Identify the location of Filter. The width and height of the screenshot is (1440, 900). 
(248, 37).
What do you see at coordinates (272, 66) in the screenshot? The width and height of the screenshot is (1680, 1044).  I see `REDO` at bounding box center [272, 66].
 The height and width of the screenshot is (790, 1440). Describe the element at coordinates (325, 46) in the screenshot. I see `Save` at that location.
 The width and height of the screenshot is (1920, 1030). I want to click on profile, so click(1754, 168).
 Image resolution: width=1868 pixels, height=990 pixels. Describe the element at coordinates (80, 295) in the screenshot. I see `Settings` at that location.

* [Problem to solve] Copy all of the items above word for word, with every line unchanged.

* [Reply]
Identify the location of Filter. The width and height of the screenshot is (1440, 900). 
(248, 37).
What do you see at coordinates (272, 66) in the screenshot? The width and height of the screenshot is (1680, 1044).  I see `REDO` at bounding box center [272, 66].
 The height and width of the screenshot is (790, 1440). Describe the element at coordinates (325, 46) in the screenshot. I see `Save` at that location.
 The width and height of the screenshot is (1920, 1030). I want to click on profile, so click(1754, 168).
 Image resolution: width=1868 pixels, height=990 pixels. Describe the element at coordinates (80, 295) in the screenshot. I see `Settings` at that location.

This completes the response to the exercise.